Tuesday, 31 May 2016
Last updated 3 days ago
Mar 28 2011 | 1:25am ET
A Securities and Exchange Commission lawsuit against a hedge fund has thrown a monkey wrench into a $14 million settlement stemming from the Thomas Petters Ponzi scheme.
A federal judge in Minneapolis put a stop to the settlement on Friday, the day it was supposed to be paid, after the SEC filed suit against Connecticut hedge fund manager Marlon Quan and his Acorn Capital Group. According to the regulator, Quan invested most of the $459 million he raised from investors with Petters and later sought to conceal Petters' $3.5 billion fraud.
The SEC, which timed the suit in part to block the $14 million payment, said it objects to the terms of the settlement.
"The money belongs to all of Mr. Quan's victims, not just some of them," the SEC's John Birkenheier said. "Investors in the U.S. will receive nothing."

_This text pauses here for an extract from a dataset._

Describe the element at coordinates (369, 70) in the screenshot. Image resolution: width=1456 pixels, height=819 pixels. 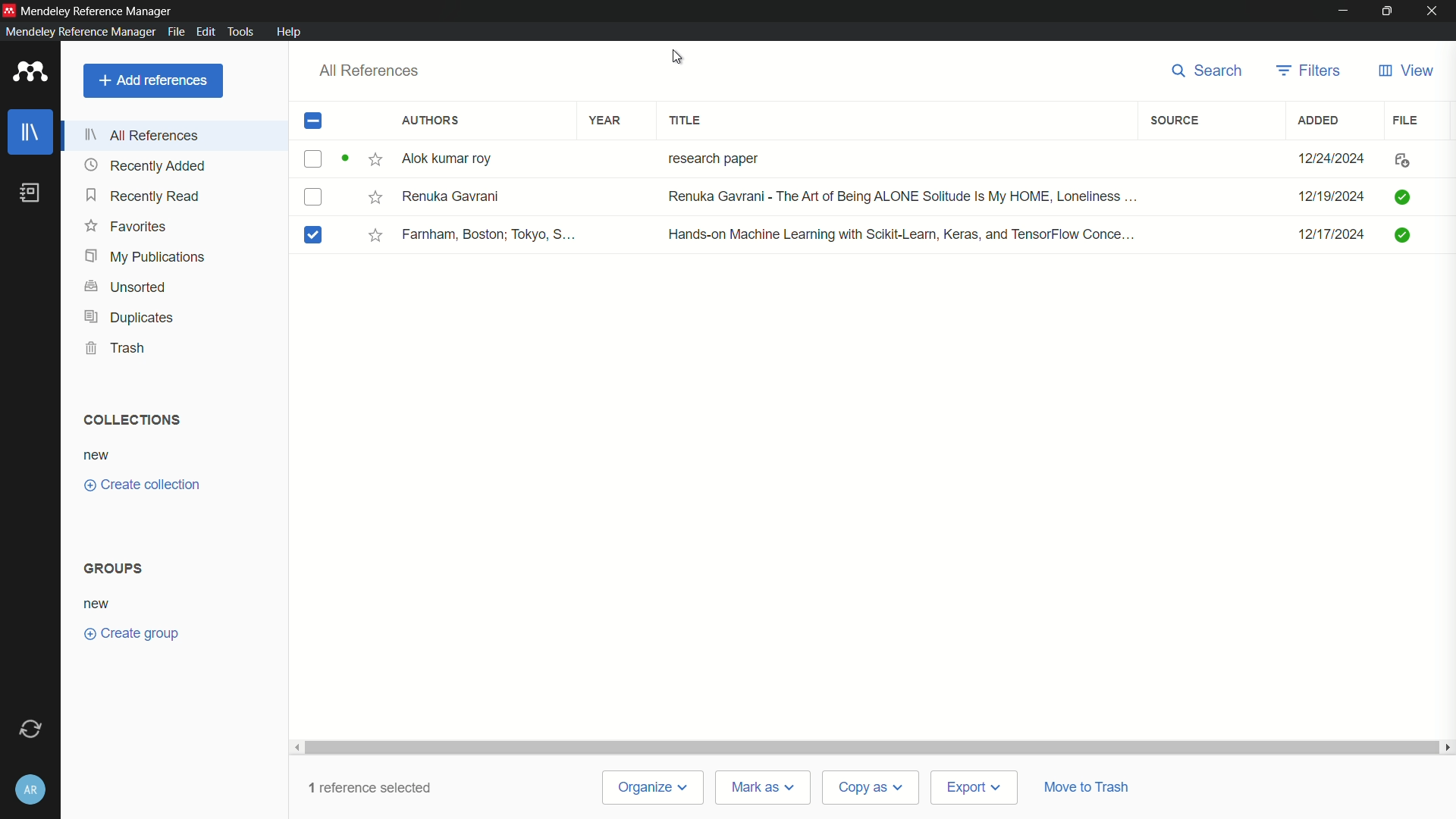
I see `all references` at that location.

Of the $14 million, half would go to the liquidator of the Acorn hedge funds, $5.9 million would go to Quan lender DZ Bank, and nearly $1 million would pay Quan's legal bills and other expenses.
In spite of the latter provision, a lawyer for Quan emphasized that the accused fraudster would receive no money personally.
"Mr. Quan has been fully cooperative with the SEC," Brian Michael said. "Nothing has been hidden."
U.S. District Judge Ann Montgomery gave the two sides until April 14 to figure out the mess.